(Records about finding elements on screens)
———
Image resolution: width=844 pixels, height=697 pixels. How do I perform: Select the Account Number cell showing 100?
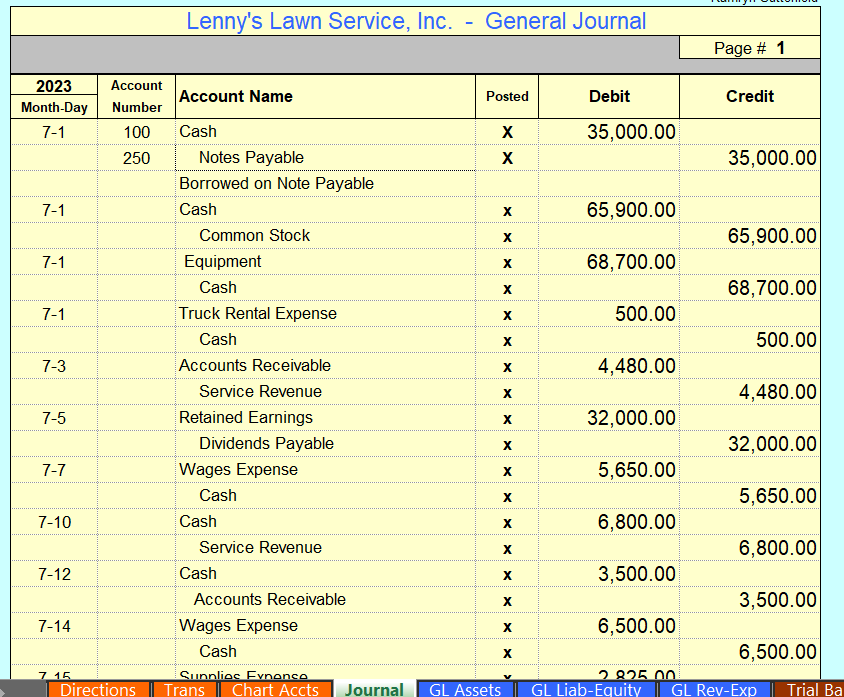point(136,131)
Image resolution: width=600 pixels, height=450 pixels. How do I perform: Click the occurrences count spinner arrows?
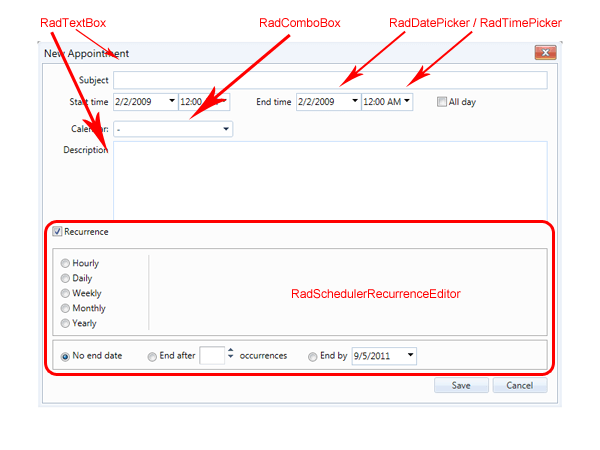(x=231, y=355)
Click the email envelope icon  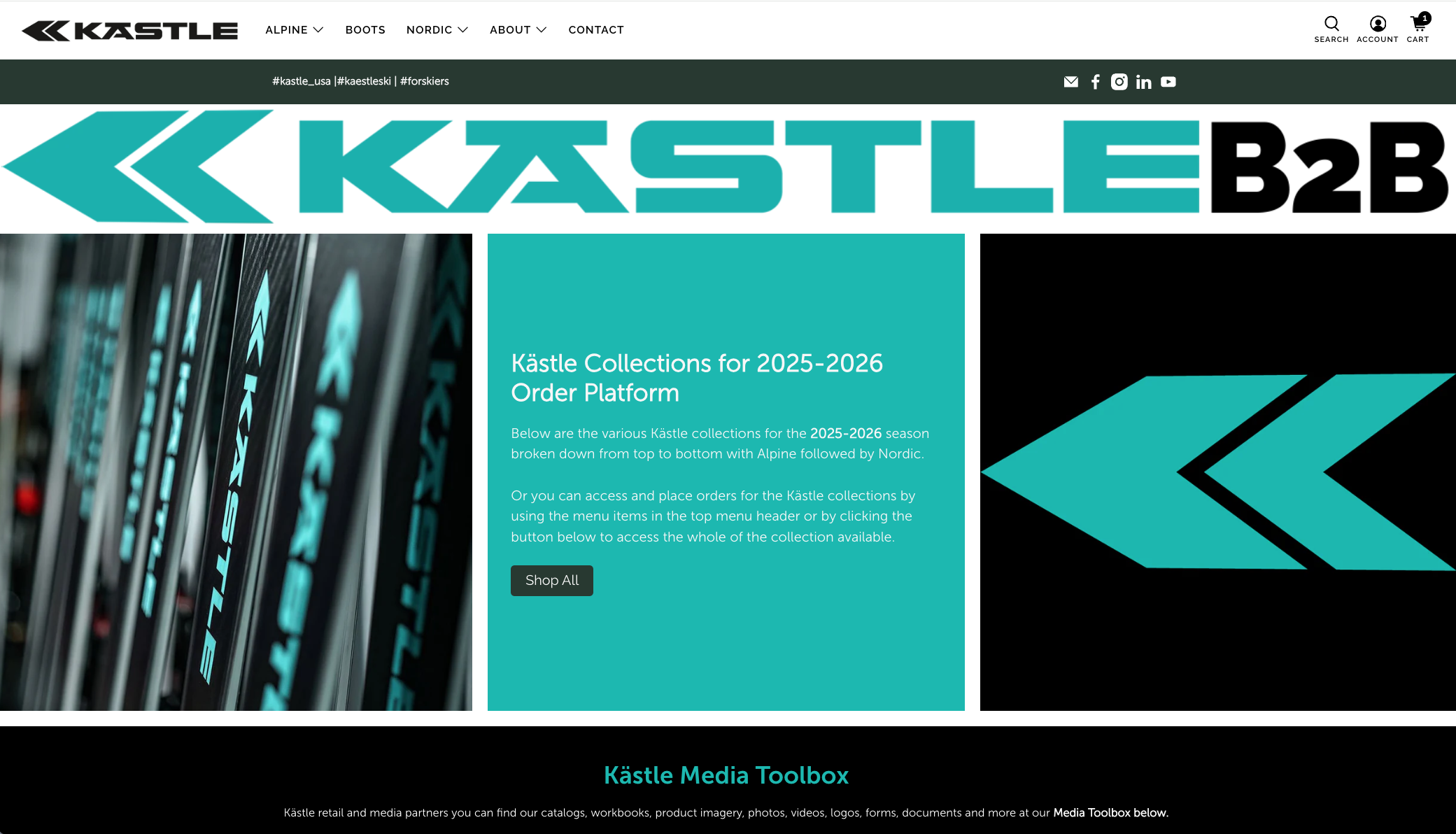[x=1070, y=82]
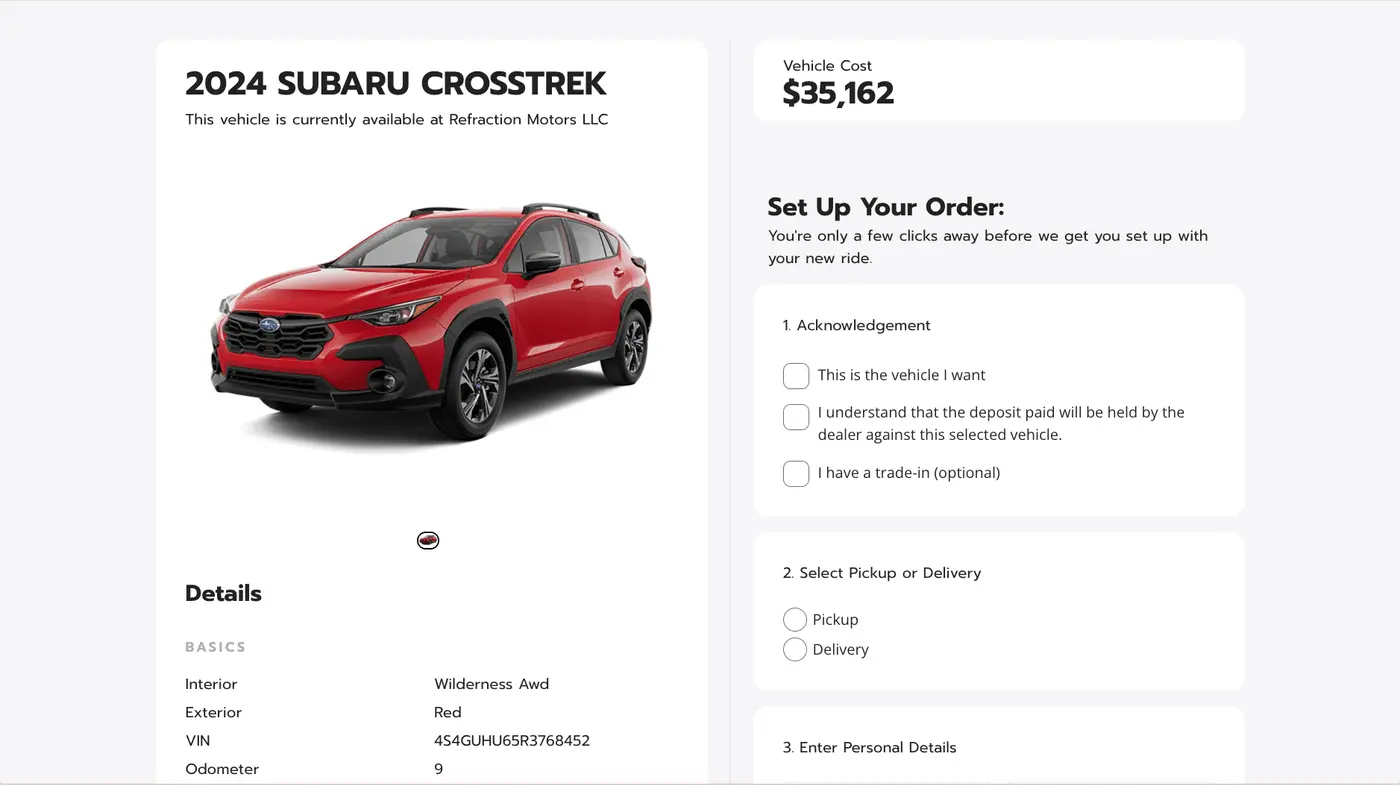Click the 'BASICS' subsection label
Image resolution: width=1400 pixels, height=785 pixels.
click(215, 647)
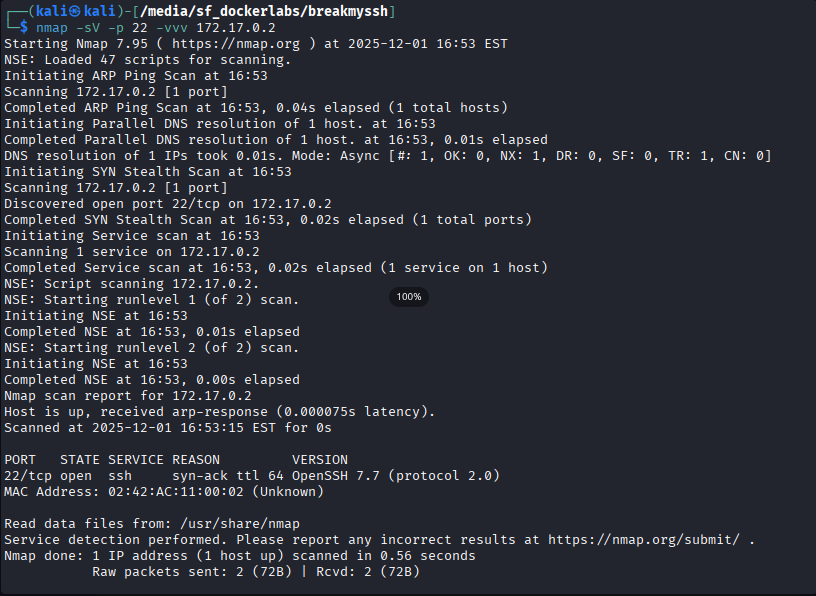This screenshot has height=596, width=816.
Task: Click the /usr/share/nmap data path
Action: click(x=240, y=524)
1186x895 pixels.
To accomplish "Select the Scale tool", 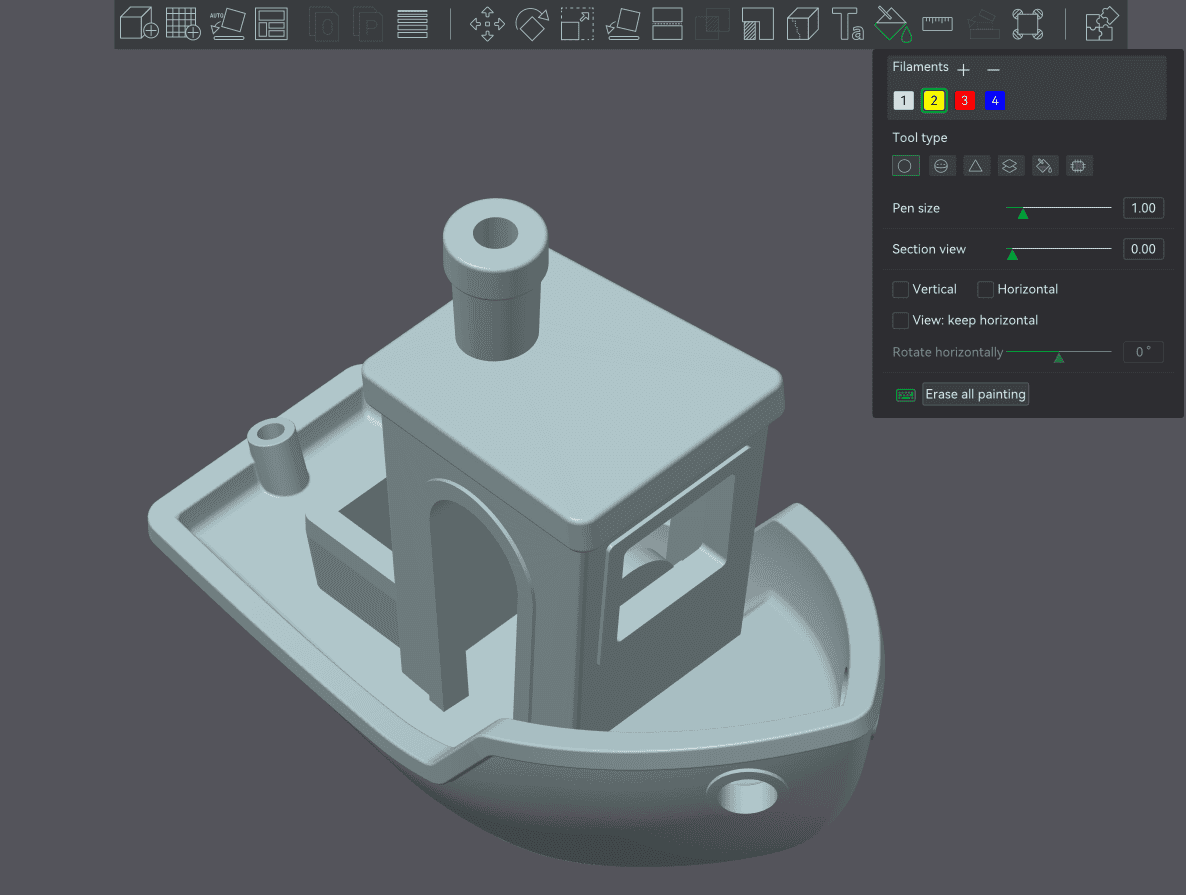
———
- GIVEN REQUEST -
Render the records from the line with "1186x895 pixels." through the end as a numbered list with no blank lines, leaving the pictures out.

- FINAL RESULT -
1. 1186x895 pixels.
2. To accomplish "Select the Scale tool", 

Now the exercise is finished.